<<<<

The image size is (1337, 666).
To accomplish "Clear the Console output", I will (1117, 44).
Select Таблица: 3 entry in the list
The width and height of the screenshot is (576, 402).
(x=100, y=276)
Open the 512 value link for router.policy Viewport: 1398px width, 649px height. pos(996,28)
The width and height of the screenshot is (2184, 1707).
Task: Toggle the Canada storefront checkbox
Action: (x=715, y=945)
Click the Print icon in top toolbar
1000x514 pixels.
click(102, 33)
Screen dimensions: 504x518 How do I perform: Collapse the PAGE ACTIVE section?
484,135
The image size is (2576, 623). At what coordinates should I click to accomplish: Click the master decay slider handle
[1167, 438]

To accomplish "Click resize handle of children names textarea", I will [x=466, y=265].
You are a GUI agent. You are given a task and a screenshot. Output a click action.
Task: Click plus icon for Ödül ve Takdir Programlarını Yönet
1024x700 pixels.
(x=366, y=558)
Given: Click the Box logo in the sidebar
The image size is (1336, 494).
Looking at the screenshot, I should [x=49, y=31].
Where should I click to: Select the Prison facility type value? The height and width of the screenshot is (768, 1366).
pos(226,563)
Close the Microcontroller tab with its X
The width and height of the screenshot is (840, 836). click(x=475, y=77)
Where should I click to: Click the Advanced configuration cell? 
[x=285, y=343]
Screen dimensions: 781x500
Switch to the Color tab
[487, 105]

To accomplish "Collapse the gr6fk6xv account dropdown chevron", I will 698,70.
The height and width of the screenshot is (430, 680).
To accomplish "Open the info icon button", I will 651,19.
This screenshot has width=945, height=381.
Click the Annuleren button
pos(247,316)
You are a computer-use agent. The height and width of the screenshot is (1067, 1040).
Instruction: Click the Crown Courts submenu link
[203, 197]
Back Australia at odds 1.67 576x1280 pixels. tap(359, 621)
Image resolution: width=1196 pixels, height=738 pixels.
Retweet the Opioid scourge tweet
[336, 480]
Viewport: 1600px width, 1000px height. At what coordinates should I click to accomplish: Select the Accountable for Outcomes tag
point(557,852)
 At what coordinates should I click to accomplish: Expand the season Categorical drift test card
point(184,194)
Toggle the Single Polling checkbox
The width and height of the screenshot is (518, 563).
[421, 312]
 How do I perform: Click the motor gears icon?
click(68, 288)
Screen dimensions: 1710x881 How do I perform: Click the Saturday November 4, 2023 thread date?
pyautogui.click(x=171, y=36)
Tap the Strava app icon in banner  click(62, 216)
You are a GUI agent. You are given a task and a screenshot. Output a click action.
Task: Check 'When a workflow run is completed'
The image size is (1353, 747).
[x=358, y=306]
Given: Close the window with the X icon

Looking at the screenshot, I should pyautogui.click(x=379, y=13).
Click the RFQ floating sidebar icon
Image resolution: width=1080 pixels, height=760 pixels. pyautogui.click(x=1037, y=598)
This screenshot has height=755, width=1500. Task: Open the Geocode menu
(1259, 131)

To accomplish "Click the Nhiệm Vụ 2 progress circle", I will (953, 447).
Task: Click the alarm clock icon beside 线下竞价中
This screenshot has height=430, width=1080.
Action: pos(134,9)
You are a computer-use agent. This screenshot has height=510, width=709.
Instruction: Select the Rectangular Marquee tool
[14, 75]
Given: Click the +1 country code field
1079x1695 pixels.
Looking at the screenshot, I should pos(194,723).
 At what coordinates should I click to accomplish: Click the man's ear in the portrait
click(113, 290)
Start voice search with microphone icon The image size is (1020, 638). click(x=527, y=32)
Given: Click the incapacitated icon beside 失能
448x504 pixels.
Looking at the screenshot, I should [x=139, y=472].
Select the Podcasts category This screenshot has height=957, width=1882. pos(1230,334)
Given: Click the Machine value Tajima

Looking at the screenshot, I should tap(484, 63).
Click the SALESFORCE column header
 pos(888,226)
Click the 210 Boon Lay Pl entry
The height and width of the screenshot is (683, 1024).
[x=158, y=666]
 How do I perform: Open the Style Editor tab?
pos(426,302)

>>>>

TASK TO COMPLETE | Each line of the records belongs in the answer, reproduced exactly.

ANSWER TO THIS PROBLEM |
The image size is (1337, 666).
To accomplish "Clear the Console output", I will (1117, 44).
Select Таблица: 3 entry in the list
The width and height of the screenshot is (576, 402).
(x=100, y=276)
Open the 512 value link for router.policy Viewport: 1398px width, 649px height. pos(996,28)
The width and height of the screenshot is (2184, 1707).
Task: Toggle the Canada storefront checkbox
Action: (x=715, y=945)
Click the Print icon in top toolbar
1000x514 pixels.
click(102, 33)
Screen dimensions: 504x518 How do I perform: Collapse the PAGE ACTIVE section?
484,135
The image size is (2576, 623). At what coordinates should I click to accomplish: Click the master decay slider handle
[1167, 438]

To accomplish "Click resize handle of children names textarea", I will [x=466, y=265].
You are a GUI agent. You are given a task and a screenshot. Output a click action.
Task: Click plus icon for Ödül ve Takdir Programlarını Yönet
1024x700 pixels.
(x=366, y=558)
Given: Click the Box logo in the sidebar
The image size is (1336, 494).
Looking at the screenshot, I should [x=49, y=31].
Where should I click to: Select the Prison facility type value? The height and width of the screenshot is (768, 1366).
pos(226,563)
Close the Microcontroller tab with its X
The width and height of the screenshot is (840, 836). click(x=475, y=77)
Where should I click to: Click the Advanced configuration cell? 
[x=285, y=343]
Screen dimensions: 781x500
Switch to the Color tab
[487, 105]

To accomplish "Collapse the gr6fk6xv account dropdown chevron", I will 698,70.
The height and width of the screenshot is (430, 680).
To accomplish "Open the info icon button", I will 651,19.
This screenshot has width=945, height=381.
Click the Annuleren button
pos(247,316)
You are a computer-use agent. The height and width of the screenshot is (1067, 1040).
Instruction: Click the Crown Courts submenu link
[203, 197]
Back Australia at odds 1.67 576x1280 pixels. tap(359, 621)
Image resolution: width=1196 pixels, height=738 pixels.
Retweet the Opioid scourge tweet
[336, 480]
Viewport: 1600px width, 1000px height. At what coordinates should I click to accomplish: Select the Accountable for Outcomes tag
point(557,852)
 At what coordinates should I click to accomplish: Expand the season Categorical drift test card
point(184,194)
Toggle the Single Polling checkbox
The width and height of the screenshot is (518, 563).
[421, 312]
 How do I perform: Click the motor gears icon?
click(68, 288)
Screen dimensions: 1710x881 How do I perform: Click the Saturday November 4, 2023 thread date?
pyautogui.click(x=171, y=36)
Tap the Strava app icon in banner  click(62, 216)
You are a GUI agent. You are given a task and a screenshot. Output a click action.
Task: Check 'When a workflow run is completed'
The image size is (1353, 747).
[x=358, y=306]
Given: Close the window with the X icon

Looking at the screenshot, I should pyautogui.click(x=379, y=13).
Click the RFQ floating sidebar icon
Image resolution: width=1080 pixels, height=760 pixels. pyautogui.click(x=1037, y=598)
This screenshot has height=755, width=1500. Task: Open the Geocode menu
(1259, 131)

To accomplish "Click the Nhiệm Vụ 2 progress circle", I will (953, 447).
Task: Click the alarm clock icon beside 线下竞价中
This screenshot has height=430, width=1080.
Action: pos(134,9)
You are a computer-use agent. This screenshot has height=510, width=709.
Instruction: Select the Rectangular Marquee tool
[14, 75]
Given: Click the +1 country code field
1079x1695 pixels.
Looking at the screenshot, I should pos(194,723).
 At what coordinates should I click to accomplish: Click the man's ear in the portrait
click(113, 290)
Start voice search with microphone icon The image size is (1020, 638). click(x=527, y=32)
Given: Click the incapacitated icon beside 失能
448x504 pixels.
Looking at the screenshot, I should [x=139, y=472].
Select the Podcasts category This screenshot has height=957, width=1882. pos(1230,334)
Given: Click the Machine value Tajima

Looking at the screenshot, I should tap(484, 63).
Click the SALESFORCE column header
 pos(888,226)
Click the 210 Boon Lay Pl entry
The height and width of the screenshot is (683, 1024).
[x=158, y=666]
 How do I perform: Open the Style Editor tab?
pos(426,302)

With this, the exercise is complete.